New software offers better method for analyzing bacterial mutation

Scientists holds holding a Petri dish containing colonies of bacteria

Having a better understanding of bacterial mutation rates can play a vital role in public health applications such as food safety and infectious disease prevention. For nearly 75 years the Luria-Delbrück fluctuation assay has been a valuable tool for determining microbial mutation rates in the laboratory, though its use has been limited to mathematically inclined scientists and labs with sufficient computing resources.

Improvements in technology and computational methods have made using the fluctuation assay feasible for a wider range of researchers, and a newly updated software package from the Texas A&M School of Public Health has further expanded the protocol’s reach.

In a new paper published in the journal G3: Genes, Genomes, Genetics and chosen as a 2018 Spotlight article, Qi Zheng, associate professor in the School of Public Health, discusses the latest version of his fluctuation assay software, rSalvador. He outlines the history of software designed for use with the fluctuation assay, examines the use of various computational methods involved in studying bacterial mutation and discusses important new features of the rSalvador software package, which Zheng has developed over the past 15 years.

In the early 2000s, Zheng developed software known as SALVADOR, making a new application of the fluctuation assay available to a wider range of researchers. However, SALVADOR ran in Mathematica, a proprietary commercial application whose cost presented an additional roadblock to some researchers. Several years later a web-based tool known as FALCOR was developed to give researchers a more affordable way to do basic fluctuation analysis. The new rSalvador package is more powerful, expanding beyond the capabilities of FALCOR and SALVADOR, and runs in the free and open-source statistical programming language R, making it available for many more researchers.

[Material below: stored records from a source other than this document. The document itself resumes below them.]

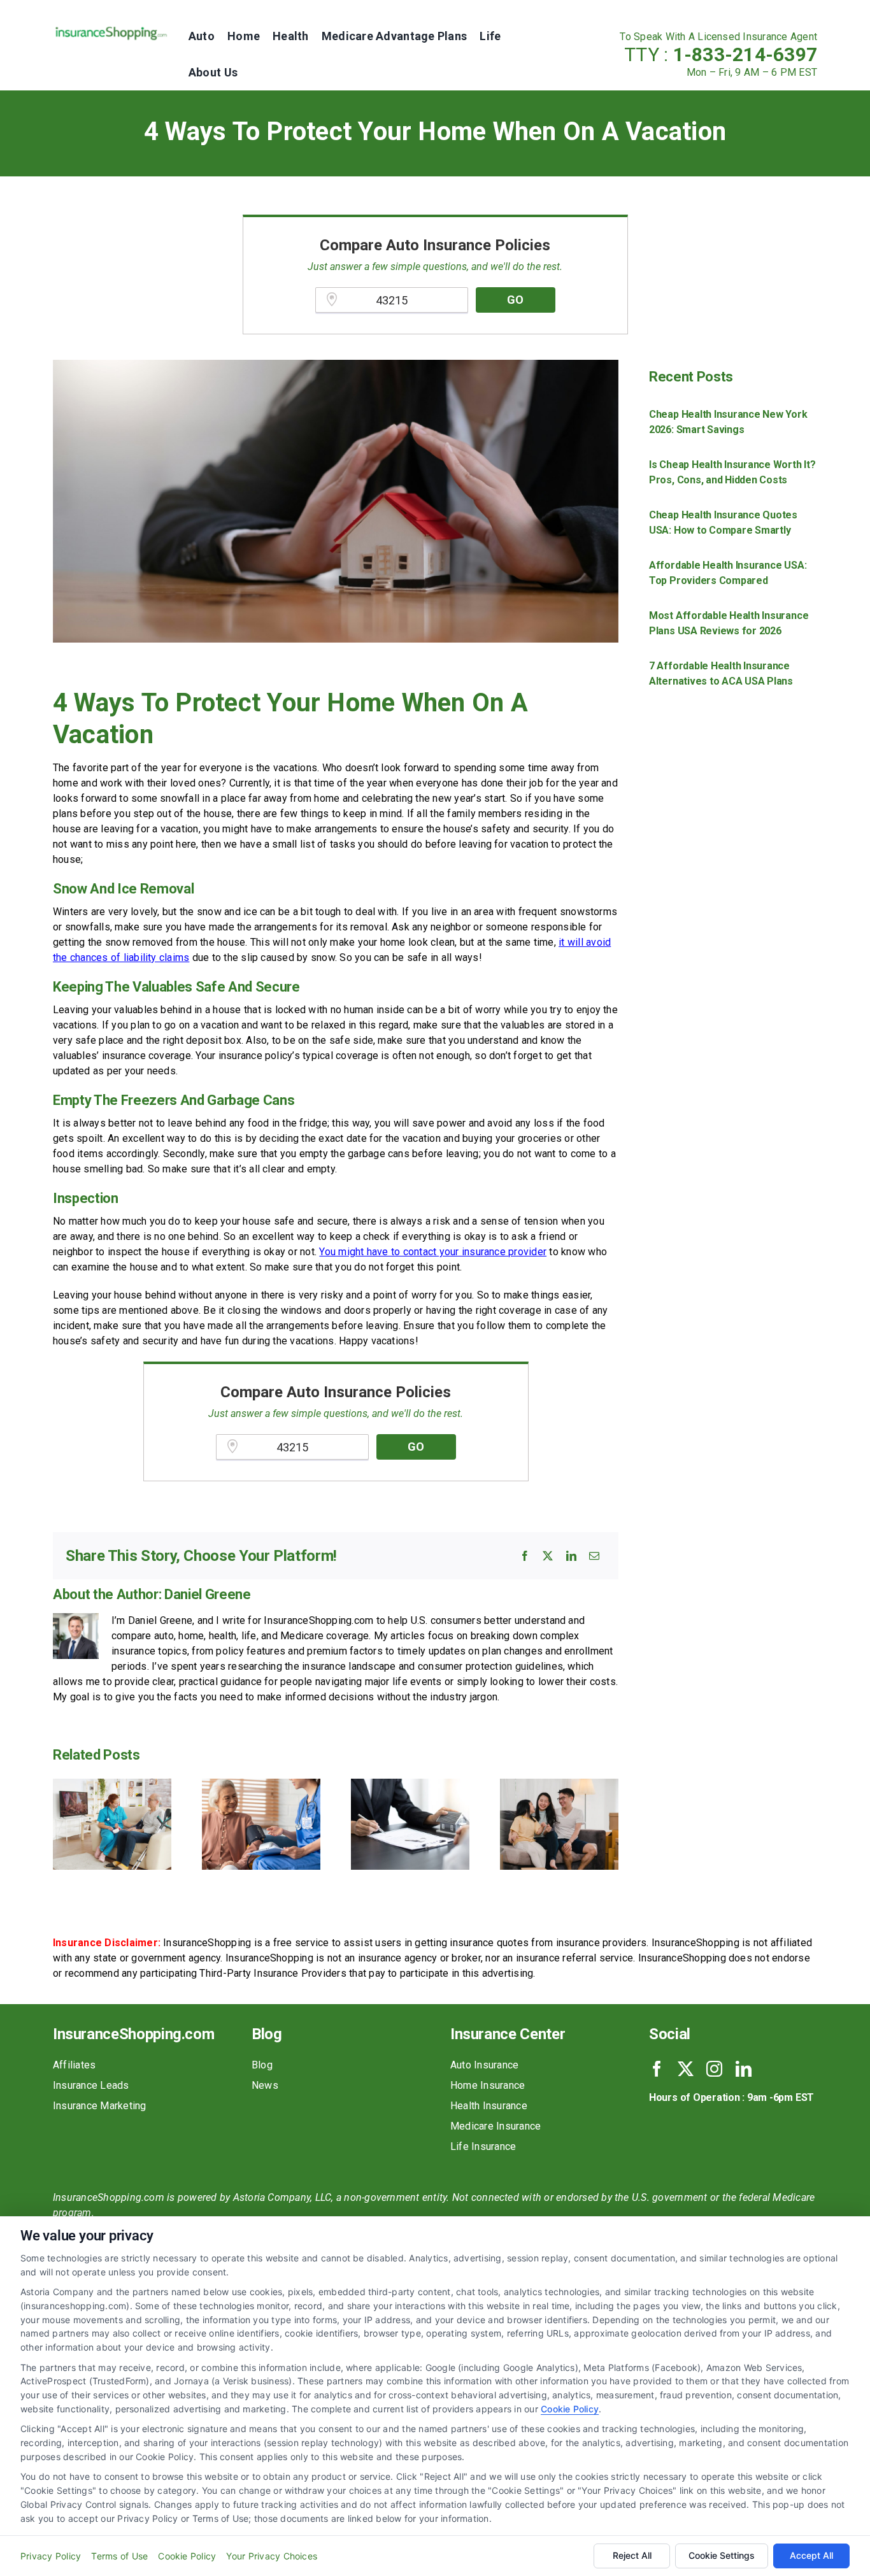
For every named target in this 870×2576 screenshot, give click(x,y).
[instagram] (714, 2069)
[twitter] (686, 2069)
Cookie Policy (570, 2408)
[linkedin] (744, 2069)
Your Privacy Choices (271, 2556)
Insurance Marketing (99, 2106)
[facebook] (657, 2069)
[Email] (594, 1556)
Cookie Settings (721, 2555)
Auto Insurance (484, 2065)
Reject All (632, 2555)
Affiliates (74, 2065)
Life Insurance (483, 2146)
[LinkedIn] (571, 1556)
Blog (262, 2065)
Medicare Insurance (495, 2126)
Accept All (811, 2555)
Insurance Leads (91, 2085)
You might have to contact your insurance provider (432, 1252)
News (265, 2085)
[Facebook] (524, 1556)
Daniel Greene (207, 1594)
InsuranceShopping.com (133, 2034)
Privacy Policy (50, 2556)
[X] (547, 1556)
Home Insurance (487, 2085)
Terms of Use (119, 2556)
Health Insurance (488, 2106)
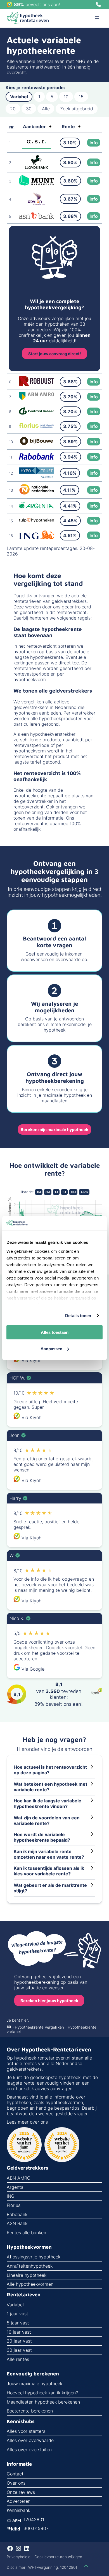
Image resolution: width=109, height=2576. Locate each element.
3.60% (70, 181)
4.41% (70, 506)
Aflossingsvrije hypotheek (33, 2257)
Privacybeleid (18, 2557)
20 (13, 108)
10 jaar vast (19, 2332)
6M (48, 1192)
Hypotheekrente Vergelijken (39, 2027)
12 (11, 473)
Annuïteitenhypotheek (30, 2266)
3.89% (70, 441)
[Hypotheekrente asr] (36, 147)
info (93, 142)
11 (10, 457)
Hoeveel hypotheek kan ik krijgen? (42, 2392)
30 (29, 108)
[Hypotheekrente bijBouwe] (36, 444)
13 (11, 490)
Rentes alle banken (26, 2232)
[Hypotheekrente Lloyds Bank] (36, 167)
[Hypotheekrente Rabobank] (36, 458)
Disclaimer (16, 2567)
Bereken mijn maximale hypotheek (54, 1129)
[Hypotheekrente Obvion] (36, 203)
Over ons (16, 2483)
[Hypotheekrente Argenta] (36, 507)
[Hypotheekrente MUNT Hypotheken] (36, 184)
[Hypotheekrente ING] (36, 537)
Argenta (15, 2187)
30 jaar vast (19, 2350)
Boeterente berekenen (30, 2411)
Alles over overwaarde (30, 2440)
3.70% (70, 396)
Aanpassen (51, 1348)
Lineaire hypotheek (26, 2275)
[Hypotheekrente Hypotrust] (36, 476)
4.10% (70, 473)
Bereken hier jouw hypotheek (49, 2000)
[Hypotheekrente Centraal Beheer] (36, 413)
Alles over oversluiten (29, 2449)
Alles (84, 1192)
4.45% (70, 520)
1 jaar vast (17, 2313)
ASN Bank (17, 2223)
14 (11, 506)
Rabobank (17, 2214)
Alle (46, 108)
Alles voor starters (26, 2431)
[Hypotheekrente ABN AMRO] (36, 398)
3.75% (70, 426)
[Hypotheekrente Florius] (36, 426)
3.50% (70, 162)
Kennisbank (18, 2510)
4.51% (70, 535)
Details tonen (78, 1315)
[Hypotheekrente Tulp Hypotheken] (36, 520)
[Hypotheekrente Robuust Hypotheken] (36, 384)
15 (81, 96)
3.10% (70, 142)
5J (64, 1192)
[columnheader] (37, 127)
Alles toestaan (54, 1332)
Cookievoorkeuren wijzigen (58, 2557)
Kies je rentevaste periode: (35, 87)
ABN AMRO (18, 2178)
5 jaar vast (18, 2323)
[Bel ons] (98, 4)
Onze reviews (21, 2492)
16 (11, 535)
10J (73, 1192)
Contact (15, 2474)
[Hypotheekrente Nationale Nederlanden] (36, 493)
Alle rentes (18, 2359)
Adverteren (18, 2501)
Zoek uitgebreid (76, 108)
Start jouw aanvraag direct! (54, 353)
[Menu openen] (97, 18)
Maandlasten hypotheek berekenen (43, 2402)
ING (11, 2196)
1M (39, 1192)
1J (56, 1192)
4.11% (69, 490)
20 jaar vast (19, 2341)
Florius (13, 2205)
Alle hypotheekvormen (30, 2284)
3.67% (70, 199)
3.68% (70, 216)
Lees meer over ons (27, 2122)
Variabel (19, 96)
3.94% (70, 457)
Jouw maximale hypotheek (34, 2383)
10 (66, 96)
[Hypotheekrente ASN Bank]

“Analyzing fluctuation assay data can be tricky for the uninitiated,” Zheng said. “Fluctuation assay analyses rely on certain mathematical assumptions. Having a thorough understanding of these assumptions and a versatile software package can help researchers avoid many potential pitfalls.”

The article focuses on a few of these pitfalls and provides examples to help researchers avoid making common mistakes.

For example, one typical overlooked problem is caused by a common laboratory practice called partial plating. When cultures contain too many cells for researchers to realistically count, they will often plate a small portion of the cell culture for analysis. However, researchers are often not aware of the need for adjustment for the additional random variation introduced by partial plating.

Zheng uses a raisin bread analogy to explain why partial plating should be accounted for when analyzing fluctuation assay data. “Like the raisins on a piece of raisin bread, mutants are randomly, but not necessarily evenly, distributed through the culture,” Zheng said. “If you cut a ten percent portion out of a piece of raisin bread, you often may not get precisely a ten percent share of the raisins.”

Adjustment for partial plating requires an algorithm that Zheng devised in 2008, and in the article, he uses published data to illustrate rSalvador’s capability to account for partial plating.

Another strength of rSalvador is its new computational methods for comparing fluctuation assay data from different experiments. Researchers are typically interested in more than a simple mutation rate estimate; they often need to compare mutation rates between different bacteria strains or across many different conditions. Previous research has relied on statistical tests like the Student’s t-test and the Mann-Whitney U test for this, but these tried-and-true statistical tests are often inappropriate for fluctuation assay data. One reason for the inapplicability of the Mann-Whitney test is that cultures in two experiments conducted under different conditions often reach noticeably different average cell population size.

“Directly comparing the numbers of mutants between two such experiments is like comparing apples and oranges,” Zheng said. “Applying the U test blindly to fluctuation assay data accomplishes just that. Continued use of inappropriate statistical tests to fluctuation assay data could dampen the credibility of a costly research project.”

rSalvador improves on this by giving two mutation rate comparison techniques: a likelihood ratio test and an empirical method to check whether confidence intervals overlap for two mutation rates. Zheng published the likelihood ratio test for fluctuation assay data in 2016, and he adapted the confidence interval-based method a year earlier.

“These techniques have been shown by simulation to give better results and they can also accommodate experiments involving partial plating,” Zheng said.

The software also provides methods to mitigate several other shortcomings found in recent analyses of fluctuation assay data.

In the article, extensive detail on rSalvador is provided as well as several examples to guide researchers on which of the software package’s methods are best for different experiments. The paper catalogs key mathematical assumptions underlying current methods for fluctuation assay data, which may serve as a road map for future research.

“This package provides a new tool for scientists who employ the fluctuation assay protocol to further understand the mechanisms and roles of bacterial mutation,” Zheng said. “It is remarkable that this 75-year-old experimental protocol today finds an increasingly wide acceptance in the mutation research community. I am elated to be able to help scientists make better use of this time-honored protocol.”